Innovation is best as a portfolio approach with a balance between short-term, predictable growth—incremental—and longer-term riskier bets—revolutionary. As IDEO Chair Tim Brown describes in his book Change by Design, projects on the bottom-left quadrant (close to existing ideas) tend to be incremental in nature. They are important, and the majority of a company’s effort is likely to be put into this type of innovation. Examples of incremental innovation might include the extension of a successful brand or the next iteration of a current product. The aisles of any supermarket also provide countless examples of incremental innovation: each of the dozens of flavors of toothpaste came from a process of incremental innovation.

In addition to incremental projects that secure a company’s base, it’s vital to pursue evolutionary projects that stretch that base in new directions. This more venturesome goal can be reached either by extending existing offerings to solve the unmet needs of current customers or adapting them to meet the needs of new customers or markets. The Prius is an example of this type of evolutionary innovation. With fortuitous timing, the Prius offered customers significantly lower fuel consumption just as fuel prices in the United Stated leaped upward.

The most challenging type of innovation—and the riskiest—is that in which both the product and the users are new. A revolutionary innovation creates entirely new markets, but this happens only rarely. Sony achieved this with the Walkman, and Apple did so twenty years later with its brilliant successor, the iPod.[1]
Innovation Definition: Innovation is the ability to generate and execute new ideas—incremental, evolutionary, or revolutionary—and it starts with creativity.
Creativity Definition: Creativity is the ability to look past the obvious—to transcend traditional ways of seeing the world to create something new.

There's a myth surrounding creativity, that you have it or you don't, and that it’s the job of “creative types” to generate new ideas. This could not be further from the truth. Creativity is like a muscle, something you can strengthen over time through focused practice. As today’s organizations strive to become more innovative and resilient, they must adapt their spaces and modes of working to encourage creativity and creative problem solving across teams.

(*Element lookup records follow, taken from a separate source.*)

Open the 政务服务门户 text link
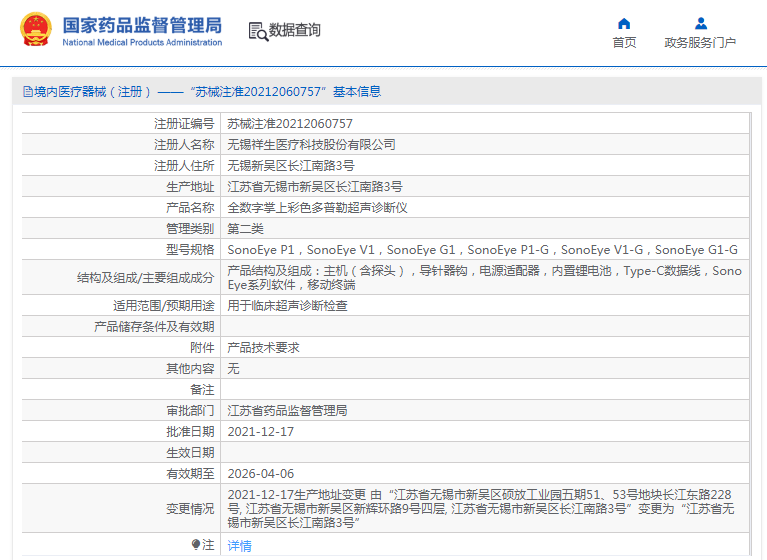Screen dimensions: 767x560 [x=700, y=43]
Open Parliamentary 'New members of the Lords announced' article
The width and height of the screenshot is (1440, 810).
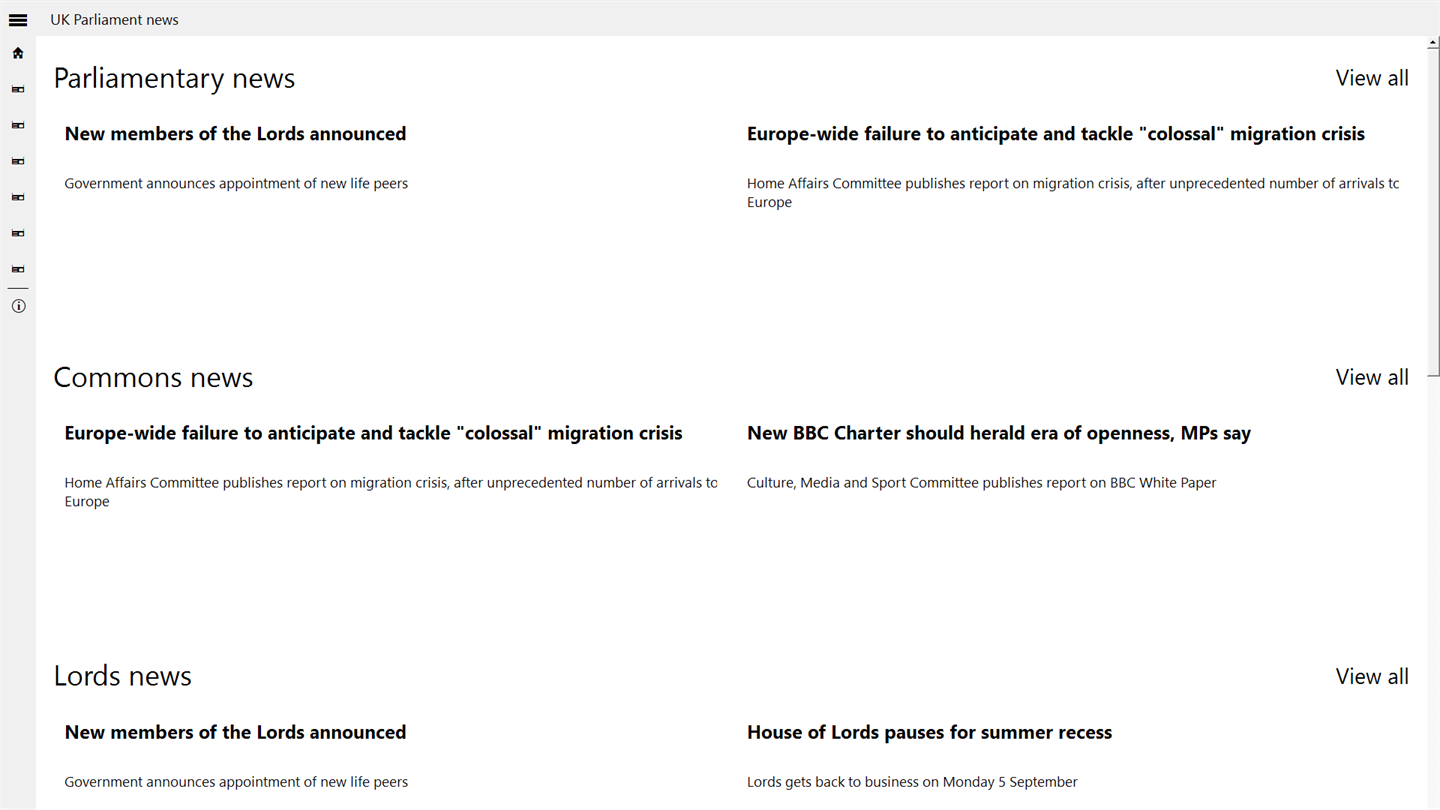(235, 134)
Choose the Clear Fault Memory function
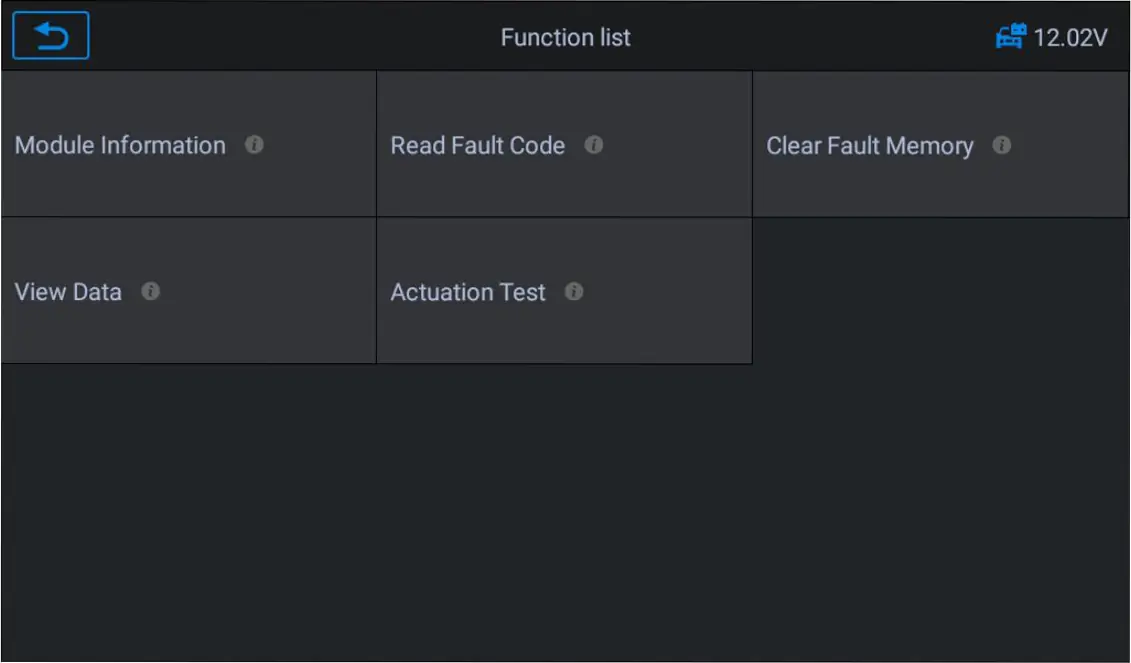The height and width of the screenshot is (663, 1131). point(941,144)
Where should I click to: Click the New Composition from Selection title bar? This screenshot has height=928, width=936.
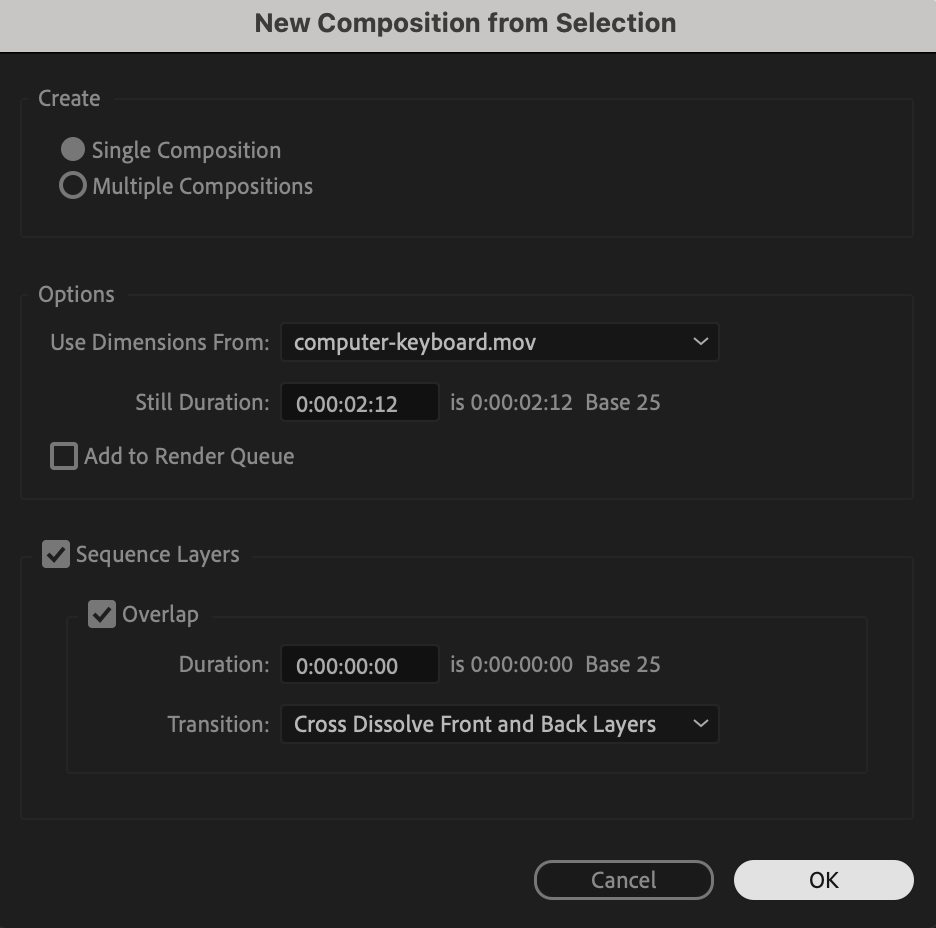[466, 23]
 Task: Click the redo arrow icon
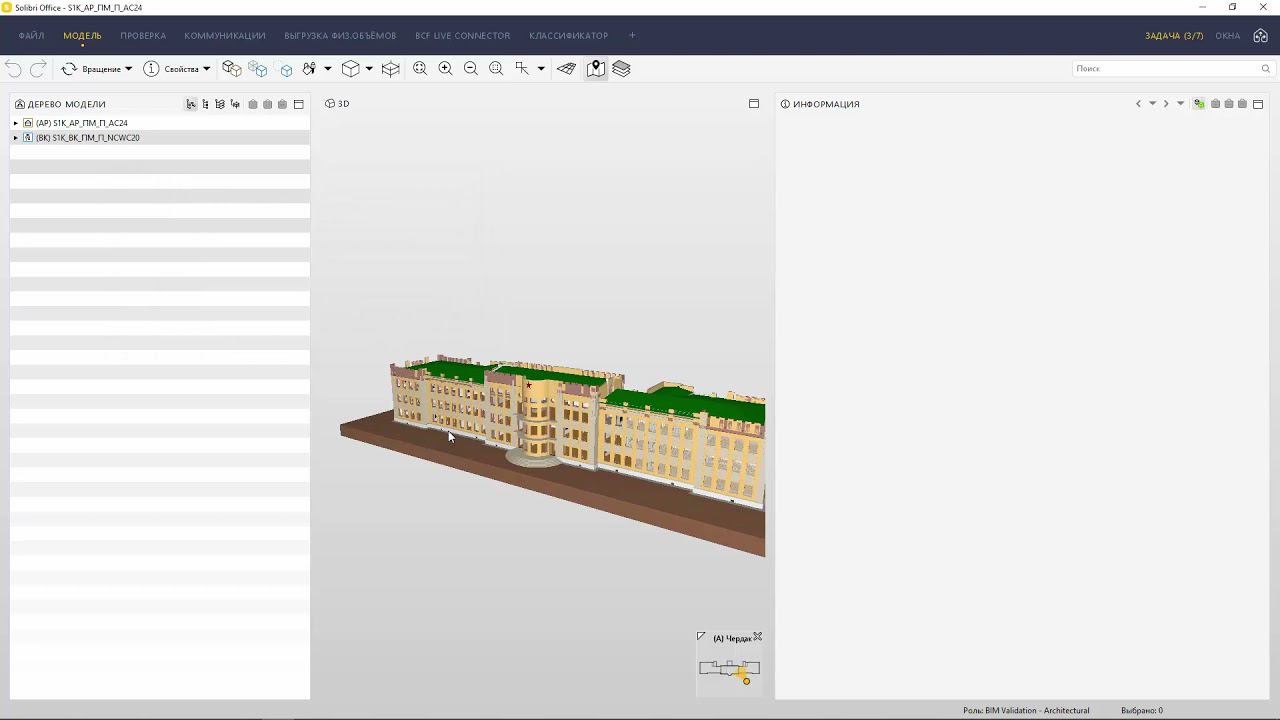tap(38, 69)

When you take into account the current churn rate—about half of S&P 500 companies will be replaced over the next ten years by digitally native companies and other upstarts capitalizing on disruptive new technologies like automation and artificial intelligence [2]—innovation and the need for reinvention are an existential necessity.

Building on the importance of creativity in driving innovation is early evidence that design-driven companies—companies that exhibit creative problem solving at scale and put customers at the center—outperform the market. [3] In an index created by the Design Management Institute, companies with a strategic-level commitment to design outperformed the market by an impressive 211% over roughly a decade from 2005 to 2015.
The design value index: a graph showcases how design-driven companies such as Apple, Nike, and Ford outperform the market. The design value index: a graph showcases how design-driven companies such as Apple, Nike, and Ford outperform the market.

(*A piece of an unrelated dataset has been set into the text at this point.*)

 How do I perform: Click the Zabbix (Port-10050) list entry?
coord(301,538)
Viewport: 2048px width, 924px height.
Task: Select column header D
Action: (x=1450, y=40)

Companies in the index: Apple, Coca-Cola, Ford, Herman-Miller, IBM, Intuit, Newell-Rubbermaid, Procter & Gamble, Starbucks, Starwood, Steelcase, Target, Walt Disney, Whirlpool, and Nike. Source HBR.org.

IBM
One recent IBM survey of more than 1,500 CEOs reports that creativity is the single most important leadership competency for enterprises facing the complexity of global commerce today.[4]

Adobe Systems
An Adobe Systems poll of 5,000 people on three continents reports that 80% of people see unlocking creative potential as key to economic growth. Yet only 25% feel that they're living up to their creative potential in their own lives and careers.[5]

Ask The Most Important Question in Strategy: What Would Have to be True?
Roger Martin, a trusted strategy advisor who’s worked with CEOs of companies worldwide (and instructor of our Designing Strategy online course), uses this question to spark a more creative way of thinking and build alignment in the midst of challenging decisions.

This question helps us get unstuck. It’s an inviting and grounding way to create an argument for each strategic possibility you’re considering, design tests to learn more about each possibility, and make an educated decision instead of conjecture. If everything that would have to be true can likely be true, then that possibility is a good strategic bet.

Use the question What Would Have to be True to:
  • Build alignment—turn clashing views into collaboration.
  • Ask people to explain their logic in a cooperative way.
  • Invite others to bring their unique knowledge and skills to evaluate each strategic possibility.
  • Create an argument for each strategic possibility you’re considering.
  • Move away from everyone talking about what they think to imagining together what could be.